Whenever I read interviews like that I think "Now there's a hack who never had to cover a flower show or school speech day".
I started out on a small town newspaper decades ago, and covered many.
My job was to report only what happened or was said, to double check even the smallest detail, to treat all the subjects of stories equally and respectfully, and never offer my personal opinion.
Certainly, if something contentious was opined or claimed, it was right for me to ask the interviewee how they could be so sure. But it was for the reader alone to decide if that opinion was fair or true.
Many hacks of my generation are saying that post-graduate journalism courses are no substitute for, say, a pensioner fuming because you reported her grandson came third and not second in the sack race, (this actually happened, and an entire village boycotted my paper for a month).
Such courses also exclude those from humble origins who used to get into the profession on the ground floor and work themselves up by sheer talent and determination.

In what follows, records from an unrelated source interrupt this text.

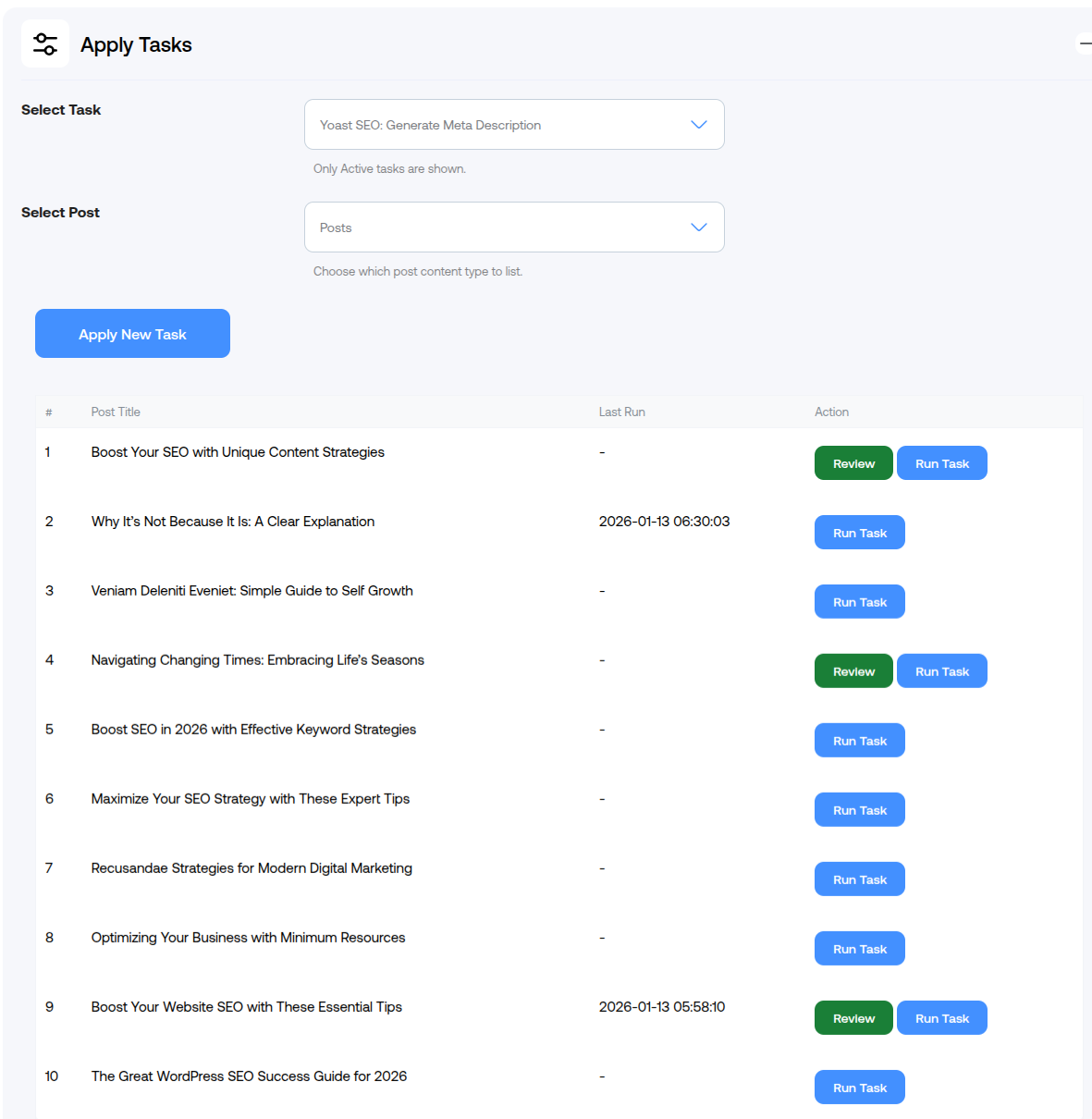Run task for Boost Your Website SEO post

click(x=941, y=1018)
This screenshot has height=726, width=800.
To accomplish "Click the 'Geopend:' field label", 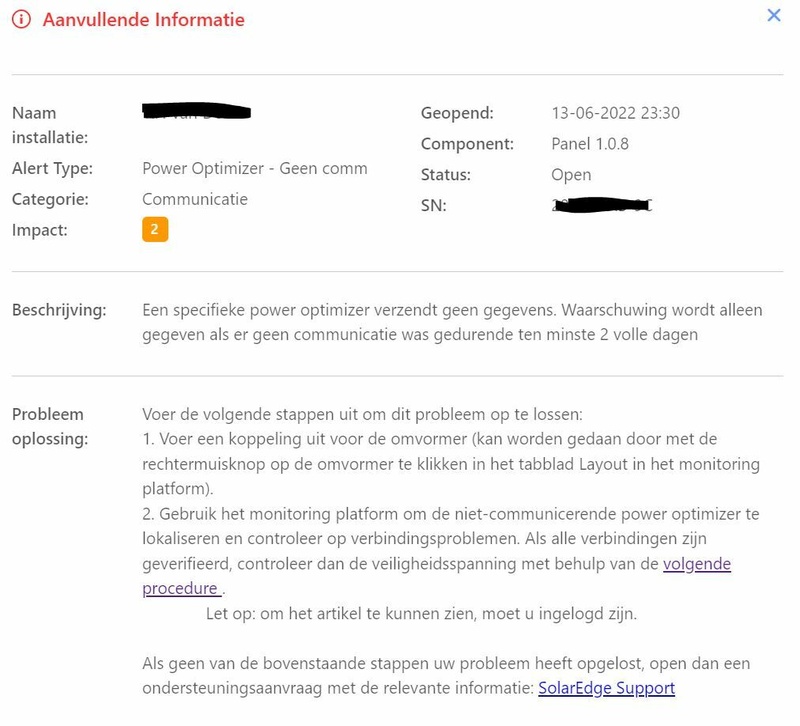I will [457, 113].
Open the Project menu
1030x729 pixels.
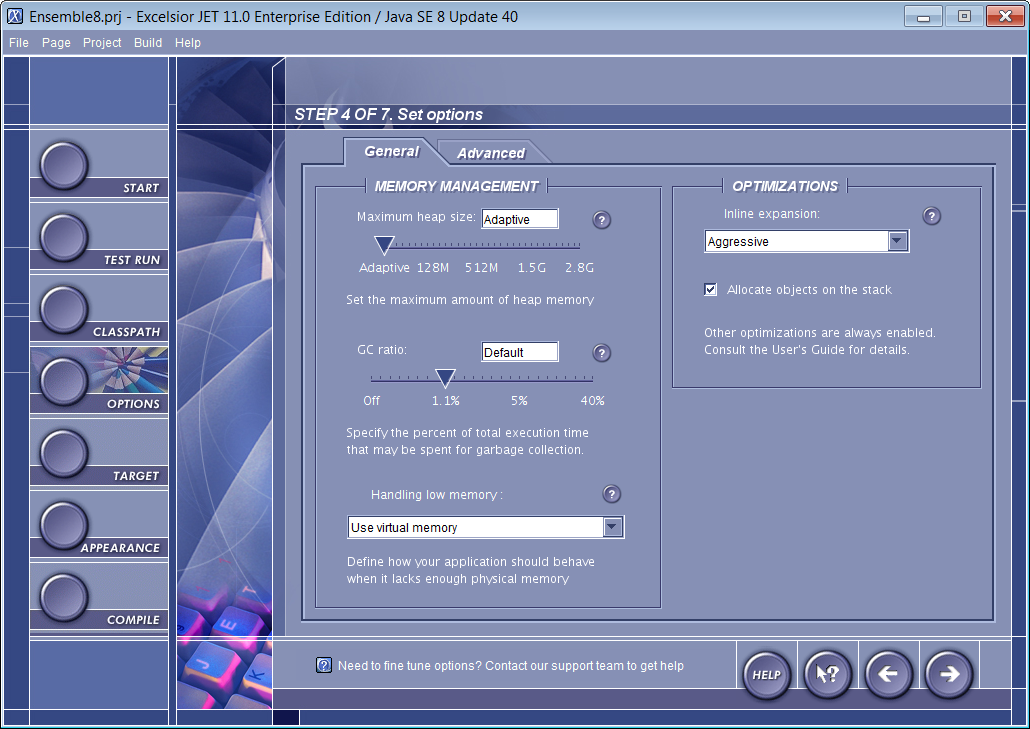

The result is a press staffed and read only by a narrow, smug elite, unwilling or unable to ask hard questions.
I really don't know the answer. Some journos say, for example, hyper-local websites could revive the grassroots tradition. Meanwhile, as a fellow hack asked on an NUJ website just today "Where are the publications carrying relevant, balanced, and accurate information for others like me, or indeed most of the public?"

Tuesday, May 18, 2021 at 15:58 | Unregistered CommenterManx Gent

"One thing worth noting however is his unquestioning belief in (a) the claim that passive smoking is a serious threat to non-smokers, and (b) the opinion of the World Health Organisation, the British Medical Journal and a former Chief Medical Officer."

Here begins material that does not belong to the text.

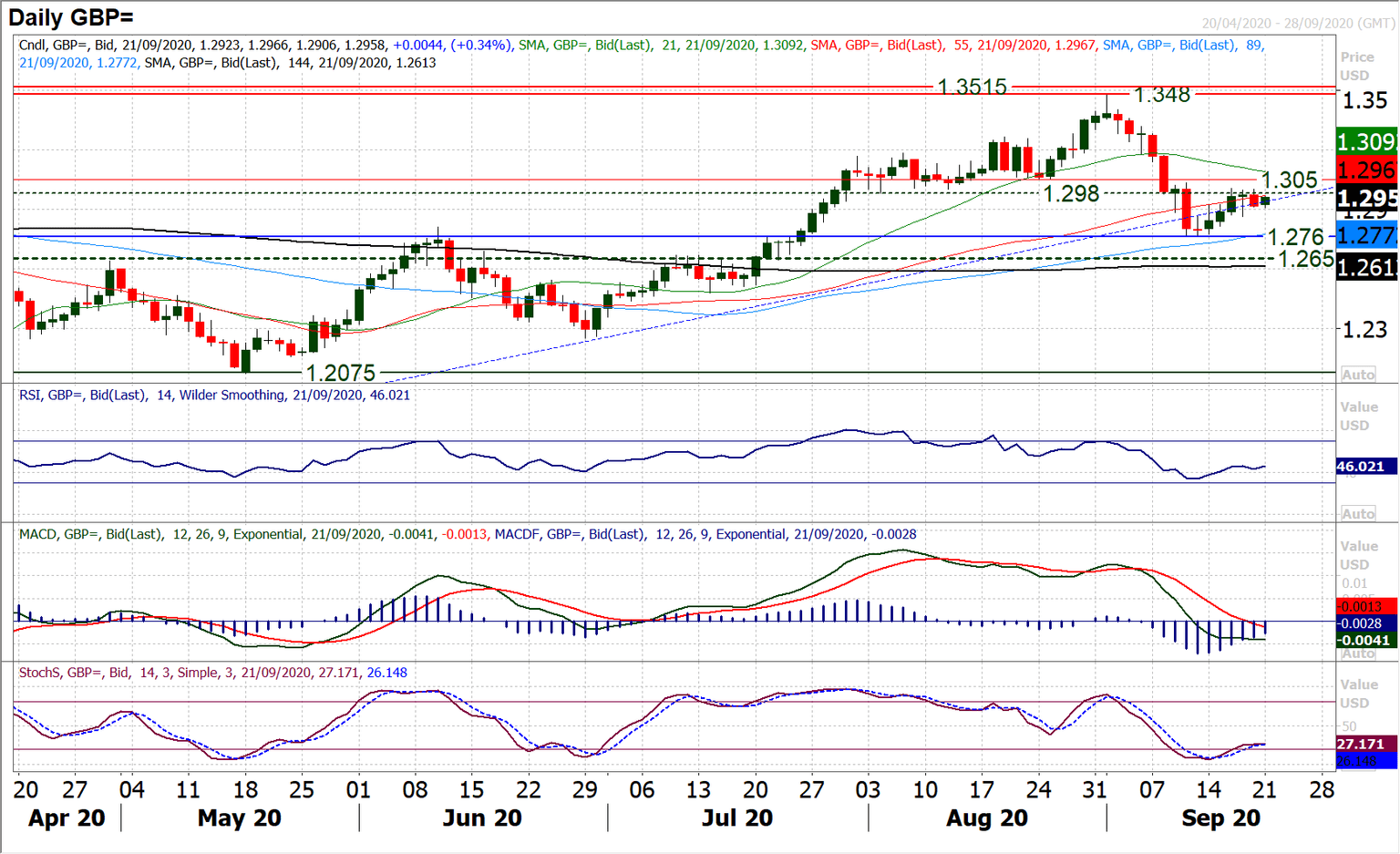Click the green 21-day SMA tag showing 1.3091

click(x=1362, y=142)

All of them have a vested interest in the latest invention, total belief gives them personal absolution from investigating the subject properly themself.

The Telegraph gives the best explanation of the situation I feel.

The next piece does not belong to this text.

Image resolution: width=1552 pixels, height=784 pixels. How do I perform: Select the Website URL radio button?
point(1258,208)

Warning: the health police can seriously addle your brain
18 May 2003

"It was a rare good news story in an otherwise grim week. A landmark study into the effects of inhaling other people's smoke revealed that fears that passive smoking kills more than 1,000 a year in the UK alone are unfounded.

After studying the health of tens of thousands of people married to smokers, US researchers found that they face no significant extra risk of lung cancer or heart disease. It may sting your eyes, take your breath away and make your clothes smell, but other people's cigarette smoke will not kill you.

The demise of a supposed major risk to public health might be expected to prompt celebration among medical experts and campaigners. Instead, they scrambled to condemn the study, its authors, its conclusions, and the journal that published them. The reaction came as no surprise to those who have tried to uncover the facts about passive smoking. More than any other health debate, the question of whether smokers kill others as well as themselves is engulfed in a smog of political correctness and dubious science."

"Researchers who dissent from the party line face character assassination and the termination of grants. Those who report their findings are vilified as lackeys of the tobacco industry, and accused of professional misconduct (in 1998, campaigners tried to have this newspaper censured by the Press Complaints Commission for our reports on passive smoking. They failed"

https://www.telegraph.co.uk/news/uknews/1430438/Warning-the-health-police-can-seriously-addle-your-brain.html

Worth reading the whole thing.

Nothing has been proved, the opposition has merely been silenced, just not very well.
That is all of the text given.